Suppose CPU A has an adder, that takes one clock cycle to run an add instruction. When two registers are being added, the instruction goes thru the entire adder in one clock cycle and affects on average some % of the transistors.

Suppose CPU B has a pipelined adder that takes two clock cycles to run an add instruction. When two registers are being added, the instruction goes thru half of the adder in one cycle, and the other half in the next cycle, and affects about half of that same % of the transistors each time. BUT! This is a pipelined adder, and doesn't just do one instruction at a time. During the first cycle, when our instruction is in the first part of the adder, some other add instruction is still going thru the second part of the adder and affecting the other half of whatever % of the transistors. And during the second cycle of our instruction, the next instruction is going thru the first half. So even tho any one instruction only affects half of the adder at a time, the entire adder still gets affected every clock cycle.

In that example, CPU B's adder can also be clocked twice as fast. If so, it's getting twice the work done and using twice the power (ignoring cache misses and the like for the moment). If it's clocked the same as A, it's performance and power usage will be almost the same as A.

Roughly speaking, power used = transistors switching per unit time. Performance should also follow that pretty closely, depending on the efficiency of the design. At some level, you should be able to look at any instruction and find a corresponding number of transistors that need to switch for it to execute.

Deep pipelining keeps more silicon active at any given time, increasing both performance and power consumption. Because of cache misses and the like, efficiency will drop somewhat. Double the stages also doesn't quite equal double the switches per time, for various reasons. Therefore, deeper pipelines = worse performance per watt but better performance per dollar (not sure how well that'll hold in ridiculous cases like Prescott).

From what I heard, Bulldozer only has one more stage than Haswell (15 vs. 14, don't quote me on that) - not nearly enough to account for the differences we see between them.

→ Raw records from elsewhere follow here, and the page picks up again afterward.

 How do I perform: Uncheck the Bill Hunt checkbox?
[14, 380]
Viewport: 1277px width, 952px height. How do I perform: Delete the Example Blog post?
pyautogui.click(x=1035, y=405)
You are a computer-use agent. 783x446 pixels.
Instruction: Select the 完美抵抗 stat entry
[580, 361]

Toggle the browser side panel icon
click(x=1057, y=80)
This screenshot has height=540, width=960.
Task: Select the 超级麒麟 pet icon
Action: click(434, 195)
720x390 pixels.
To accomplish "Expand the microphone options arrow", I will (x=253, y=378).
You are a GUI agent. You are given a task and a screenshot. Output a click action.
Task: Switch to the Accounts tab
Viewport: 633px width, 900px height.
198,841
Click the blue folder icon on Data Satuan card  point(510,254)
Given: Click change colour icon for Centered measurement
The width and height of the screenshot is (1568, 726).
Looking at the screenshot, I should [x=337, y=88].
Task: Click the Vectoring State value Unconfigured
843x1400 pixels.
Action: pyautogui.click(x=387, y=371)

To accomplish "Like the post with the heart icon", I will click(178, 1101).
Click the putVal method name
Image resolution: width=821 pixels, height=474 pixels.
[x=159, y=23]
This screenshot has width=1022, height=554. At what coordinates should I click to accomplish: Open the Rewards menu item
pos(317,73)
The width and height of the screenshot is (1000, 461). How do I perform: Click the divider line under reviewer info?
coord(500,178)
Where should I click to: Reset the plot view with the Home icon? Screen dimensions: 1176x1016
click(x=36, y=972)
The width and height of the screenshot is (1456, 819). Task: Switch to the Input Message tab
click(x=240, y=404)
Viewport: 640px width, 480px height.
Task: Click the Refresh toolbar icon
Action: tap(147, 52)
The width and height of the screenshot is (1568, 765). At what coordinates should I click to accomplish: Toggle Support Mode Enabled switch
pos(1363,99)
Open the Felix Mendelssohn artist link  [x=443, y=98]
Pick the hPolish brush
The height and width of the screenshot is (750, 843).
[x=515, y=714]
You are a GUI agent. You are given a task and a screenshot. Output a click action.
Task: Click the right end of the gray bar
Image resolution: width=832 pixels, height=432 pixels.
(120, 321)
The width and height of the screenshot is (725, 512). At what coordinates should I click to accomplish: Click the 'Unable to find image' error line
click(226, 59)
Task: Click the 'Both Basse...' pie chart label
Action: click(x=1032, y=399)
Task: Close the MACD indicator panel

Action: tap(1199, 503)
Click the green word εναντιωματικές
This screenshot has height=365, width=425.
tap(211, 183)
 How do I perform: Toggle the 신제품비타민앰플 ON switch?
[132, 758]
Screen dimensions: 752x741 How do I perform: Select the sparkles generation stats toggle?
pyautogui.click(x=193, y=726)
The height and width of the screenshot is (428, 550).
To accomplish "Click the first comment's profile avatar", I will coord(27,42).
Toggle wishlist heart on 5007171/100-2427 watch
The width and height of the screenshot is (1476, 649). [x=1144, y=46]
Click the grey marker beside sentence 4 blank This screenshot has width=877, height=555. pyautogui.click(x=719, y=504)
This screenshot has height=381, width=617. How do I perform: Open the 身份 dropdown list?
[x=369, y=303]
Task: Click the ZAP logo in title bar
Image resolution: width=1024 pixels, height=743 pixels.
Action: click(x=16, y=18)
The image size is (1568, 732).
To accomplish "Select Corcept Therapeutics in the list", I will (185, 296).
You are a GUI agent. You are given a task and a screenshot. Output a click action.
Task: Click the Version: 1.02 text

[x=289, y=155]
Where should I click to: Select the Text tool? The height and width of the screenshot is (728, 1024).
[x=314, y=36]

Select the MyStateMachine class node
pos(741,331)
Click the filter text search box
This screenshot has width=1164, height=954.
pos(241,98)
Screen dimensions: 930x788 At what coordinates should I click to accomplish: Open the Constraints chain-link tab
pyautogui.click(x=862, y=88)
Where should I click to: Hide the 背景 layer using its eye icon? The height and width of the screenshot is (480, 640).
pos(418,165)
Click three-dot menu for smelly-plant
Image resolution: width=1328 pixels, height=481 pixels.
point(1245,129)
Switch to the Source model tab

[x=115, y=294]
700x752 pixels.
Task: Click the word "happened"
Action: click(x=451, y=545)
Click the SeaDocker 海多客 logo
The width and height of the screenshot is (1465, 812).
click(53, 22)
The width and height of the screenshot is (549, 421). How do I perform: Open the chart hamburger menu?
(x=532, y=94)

What I'm noting is that there are many, many more factors at play than just pipelining. In the case of Bulldozer, I've been hearing quite a bit about minor parts that they found needed more work, most notably branch prediction. It sounds like they've got lots of things that will improve performance with no power or die size downsides. The number I saw bandied about for Steamroller was a 30% performance increase. I have some trouble believing it's quite that big, but if they pull it off, that will be an amazing chip for being 32nm. It hints to me that the macroscale architecture is A-OK, and they just screwed up some small but important things.

It seems to me that if you've got double the clock, the likely explanation is that half the transistors are switching per clock, and power consumption should be orthogonal to clock/IPC ratio.

Nope; a lot of the latches are switching every cycle, so power is higher at higher frequency. This is what doomed NetBurst-style design.

Couldn't a 90nm transistor switch at 8 GHz or so in this kind of application? I'm not sure of the exact numbers, but at 1/16th the area occupied, capacitance is much lower, letting it switch far faster.

Just making up some numbers, how about 30% of gates switch on every clock, and 3x the switching speed for modern gates (it's probably much higher, but I'm being conservative here):

NetBurst: (0.3 * 3) / ((0.3 * 3) + (0.7 * 6)) = 17.6% power

Bulldozer: (0.3 * 4.5) / ((0.3 * 4.5) + (0.7 * 18)) = 9.7% power

Sandy Bridge: (0.3 * 3.6) / ((0.3 * 3.6) + (0.7 * 18)) = 7.9% power

So basically, NetBurst is ridiculous, though that shouldn't be news to anyone. Bulldozer doesn't look to be doing so bad as all that, and the numbers improve if the speed is more than 3x.

(I have no idea what the real numbers are, if someone tells me I'll update this.)